Dem Grenz-Departement kommt im kolumbianischen Konflikt besondere Bedeutung zu. Obwohl die Uribe-Regierung enorme Summen in den Krieg investiert, kontrolliert die Guerilla nach wie vor beträchtliche Teile des Departements, das mit 23.000 Quadratkilometern etwa so groß wie Hessen ist. Gleichzeitig stammt ein wesentlicher Teil der kolumbianischen Exporte aus der Region. Der US-Ölkonzern Oxy fördert hier seit Anfang der 1980er Jahre Öl, und es sind diese Vorkommen, die Kolumbien zum achtwichtigsten Öllieferanten der USA gemacht haben. Und schließlich ist Arauca ein Schwerpunkt der Basisbewegungen. Kein anderes Departement ist so stark von Genossenschaften, Kleinbauern- und Indigenenorganisationen geprägt.
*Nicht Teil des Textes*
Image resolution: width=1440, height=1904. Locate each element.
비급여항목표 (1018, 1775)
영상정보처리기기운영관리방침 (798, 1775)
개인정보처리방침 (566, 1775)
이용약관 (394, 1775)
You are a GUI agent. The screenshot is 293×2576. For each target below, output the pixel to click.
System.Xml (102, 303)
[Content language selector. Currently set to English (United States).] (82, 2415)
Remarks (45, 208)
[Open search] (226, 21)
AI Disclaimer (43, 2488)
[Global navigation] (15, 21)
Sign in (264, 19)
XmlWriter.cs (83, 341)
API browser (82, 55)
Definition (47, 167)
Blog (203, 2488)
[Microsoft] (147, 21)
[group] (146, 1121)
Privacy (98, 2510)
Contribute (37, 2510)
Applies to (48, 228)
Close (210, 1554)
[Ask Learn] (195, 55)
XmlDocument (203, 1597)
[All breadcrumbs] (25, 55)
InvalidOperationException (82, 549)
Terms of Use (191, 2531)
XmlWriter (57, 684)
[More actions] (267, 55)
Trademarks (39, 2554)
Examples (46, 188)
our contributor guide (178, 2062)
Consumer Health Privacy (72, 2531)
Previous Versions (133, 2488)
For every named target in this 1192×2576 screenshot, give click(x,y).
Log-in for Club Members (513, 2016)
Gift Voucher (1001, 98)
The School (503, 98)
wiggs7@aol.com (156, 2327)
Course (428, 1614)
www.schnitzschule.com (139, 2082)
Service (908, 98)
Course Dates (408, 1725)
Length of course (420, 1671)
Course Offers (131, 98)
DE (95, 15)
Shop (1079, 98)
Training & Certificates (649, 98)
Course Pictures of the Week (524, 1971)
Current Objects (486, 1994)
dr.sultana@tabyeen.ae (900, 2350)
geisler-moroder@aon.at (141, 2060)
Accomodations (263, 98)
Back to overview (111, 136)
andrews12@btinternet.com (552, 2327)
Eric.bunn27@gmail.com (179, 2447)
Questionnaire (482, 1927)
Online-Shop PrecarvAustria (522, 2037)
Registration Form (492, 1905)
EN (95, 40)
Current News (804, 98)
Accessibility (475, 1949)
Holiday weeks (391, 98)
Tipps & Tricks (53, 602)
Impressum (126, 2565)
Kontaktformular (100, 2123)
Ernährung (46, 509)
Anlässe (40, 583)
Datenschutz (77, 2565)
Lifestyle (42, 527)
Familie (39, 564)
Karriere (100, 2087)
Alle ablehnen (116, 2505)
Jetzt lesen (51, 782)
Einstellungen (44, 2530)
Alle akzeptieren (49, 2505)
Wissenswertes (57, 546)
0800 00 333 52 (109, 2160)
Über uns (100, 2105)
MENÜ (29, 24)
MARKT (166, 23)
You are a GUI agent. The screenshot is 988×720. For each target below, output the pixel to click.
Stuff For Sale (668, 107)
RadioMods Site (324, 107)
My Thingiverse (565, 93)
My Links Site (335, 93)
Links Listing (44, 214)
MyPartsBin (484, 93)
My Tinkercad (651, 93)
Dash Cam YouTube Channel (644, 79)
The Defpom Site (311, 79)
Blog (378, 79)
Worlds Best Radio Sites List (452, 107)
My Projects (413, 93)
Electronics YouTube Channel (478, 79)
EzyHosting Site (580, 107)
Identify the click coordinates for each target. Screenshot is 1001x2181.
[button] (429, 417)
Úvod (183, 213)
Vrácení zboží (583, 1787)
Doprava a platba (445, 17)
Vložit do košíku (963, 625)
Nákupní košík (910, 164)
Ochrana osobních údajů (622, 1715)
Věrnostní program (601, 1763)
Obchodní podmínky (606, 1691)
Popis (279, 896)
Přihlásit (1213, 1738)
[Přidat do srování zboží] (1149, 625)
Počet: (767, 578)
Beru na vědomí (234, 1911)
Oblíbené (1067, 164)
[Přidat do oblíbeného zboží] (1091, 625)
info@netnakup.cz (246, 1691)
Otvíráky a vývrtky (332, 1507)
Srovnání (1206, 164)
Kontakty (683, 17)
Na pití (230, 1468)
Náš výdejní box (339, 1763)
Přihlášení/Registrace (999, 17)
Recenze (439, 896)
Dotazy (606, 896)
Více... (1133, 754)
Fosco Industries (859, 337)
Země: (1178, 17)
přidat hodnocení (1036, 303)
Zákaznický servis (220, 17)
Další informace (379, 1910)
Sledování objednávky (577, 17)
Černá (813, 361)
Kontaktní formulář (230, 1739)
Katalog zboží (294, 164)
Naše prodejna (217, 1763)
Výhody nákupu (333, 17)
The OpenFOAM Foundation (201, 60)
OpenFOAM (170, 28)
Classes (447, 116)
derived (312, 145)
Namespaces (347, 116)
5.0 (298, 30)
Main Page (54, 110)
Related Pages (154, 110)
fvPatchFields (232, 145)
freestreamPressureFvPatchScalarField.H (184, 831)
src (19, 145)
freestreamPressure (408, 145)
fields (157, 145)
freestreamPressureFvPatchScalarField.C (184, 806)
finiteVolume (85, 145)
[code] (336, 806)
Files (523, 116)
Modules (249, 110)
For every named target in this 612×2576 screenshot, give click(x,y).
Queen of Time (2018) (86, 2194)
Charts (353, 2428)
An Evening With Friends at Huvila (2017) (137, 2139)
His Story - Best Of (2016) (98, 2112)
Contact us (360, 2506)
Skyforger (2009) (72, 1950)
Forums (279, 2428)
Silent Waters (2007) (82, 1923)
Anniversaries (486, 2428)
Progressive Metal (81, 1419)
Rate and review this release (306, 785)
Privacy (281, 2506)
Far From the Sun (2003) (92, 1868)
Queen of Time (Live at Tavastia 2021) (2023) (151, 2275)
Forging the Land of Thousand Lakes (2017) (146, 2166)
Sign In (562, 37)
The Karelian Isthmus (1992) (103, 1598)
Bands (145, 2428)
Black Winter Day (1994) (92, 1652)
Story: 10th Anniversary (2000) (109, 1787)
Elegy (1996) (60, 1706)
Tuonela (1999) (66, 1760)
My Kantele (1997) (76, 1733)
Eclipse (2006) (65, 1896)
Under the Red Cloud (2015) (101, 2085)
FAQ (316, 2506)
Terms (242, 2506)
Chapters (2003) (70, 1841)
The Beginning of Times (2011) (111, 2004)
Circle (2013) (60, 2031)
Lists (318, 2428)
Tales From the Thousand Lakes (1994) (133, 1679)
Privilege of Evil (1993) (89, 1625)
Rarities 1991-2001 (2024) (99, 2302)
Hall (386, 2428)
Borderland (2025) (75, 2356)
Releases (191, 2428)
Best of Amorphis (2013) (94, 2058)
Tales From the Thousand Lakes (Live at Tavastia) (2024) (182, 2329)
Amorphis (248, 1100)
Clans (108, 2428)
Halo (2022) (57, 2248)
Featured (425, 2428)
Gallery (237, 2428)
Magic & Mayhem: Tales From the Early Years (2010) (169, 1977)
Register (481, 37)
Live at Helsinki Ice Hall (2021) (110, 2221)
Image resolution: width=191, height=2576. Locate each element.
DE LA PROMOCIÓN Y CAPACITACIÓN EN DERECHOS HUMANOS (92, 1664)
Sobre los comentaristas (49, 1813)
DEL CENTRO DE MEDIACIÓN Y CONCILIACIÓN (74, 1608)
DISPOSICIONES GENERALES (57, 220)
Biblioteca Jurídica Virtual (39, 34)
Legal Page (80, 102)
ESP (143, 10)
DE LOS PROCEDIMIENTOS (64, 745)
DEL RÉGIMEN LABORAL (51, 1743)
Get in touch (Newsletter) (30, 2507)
Von den politischen Spannungen, die die Region beherrschen, ist in der Ortschaft Esmeralda auf den ersten Blick nicht viel zu bemerken. Das Dorf mit seinen vielleicht 2000 Einwohnern macht einen verschlafenen Eindruck. Die Armee, die zum Schutz der Ölpipeline eingesetzt wird, hat ihren Stützpunkt etwas außerhalb in einem Waldstück aufgeschlagen.
José González, Aktivist der Kleinbauernorganisation ADUC, 25 Jahre alt und wie viele Bewohner der Region etwas rundlich, nimmt mich in Empfang. Die Bauernorganisation will mir ihre Kampagne zur Koka-Substitution zeigen. Mit dem Motorrad geht es noch einmal ein halbe Stunde über Schlammpisten bis zum Grenzfluss, dem Arauca, der Kolumbien vom Nachbarland Venezuela trennt. „Es ist eine komische Grenze“, sagt José González etwas resigniert. „Man weiß nie genau, wo sie nächsten Monat verläuft.“ Tatsächlich sucht der Arauca in jeder Regenzeit ein nettes Bett. An dieser Stelle ist er in den letzten zehn Jahren mehr als drei Kilometer gewandert und hat dabei immer wieder quadratkilometergroße Flächen unter Wasser gesetzt, Vieh getötet und Häuser und Kakaopflanzungen vernichtet.
Das Kokafeld, das an diesem Morgen umgegraben werden soll, liegt ein kleines Stück flussaufwärts. Im motorgetriebenen Einboot bekommt man eine Vorstellung von der Kraft des Stroms, der in den Gletscherbergen entspringt und etwa 500 Kilometer östlich in den Orinoco mündet – unterspülte Böschungen, ausgerissene Baumstämme. Wir legen an einer großen, graubraunen Sandbank an. Die Kleinbauernorganisation ADUC wird an diesem Tag von einer nah gelegenen Oberschule unterstützt. Mit Machete und Grabstöcken bewaffnet machen sich zehn Schüler und die ADUC-Aktivisten daran, die Kokasträucher auszugraben. Wie bei fast allen Feldern in der Gegend handelt es sich auch bei diesem um eine kleine Pflanzung – nicht viel mehr als ein Hektar.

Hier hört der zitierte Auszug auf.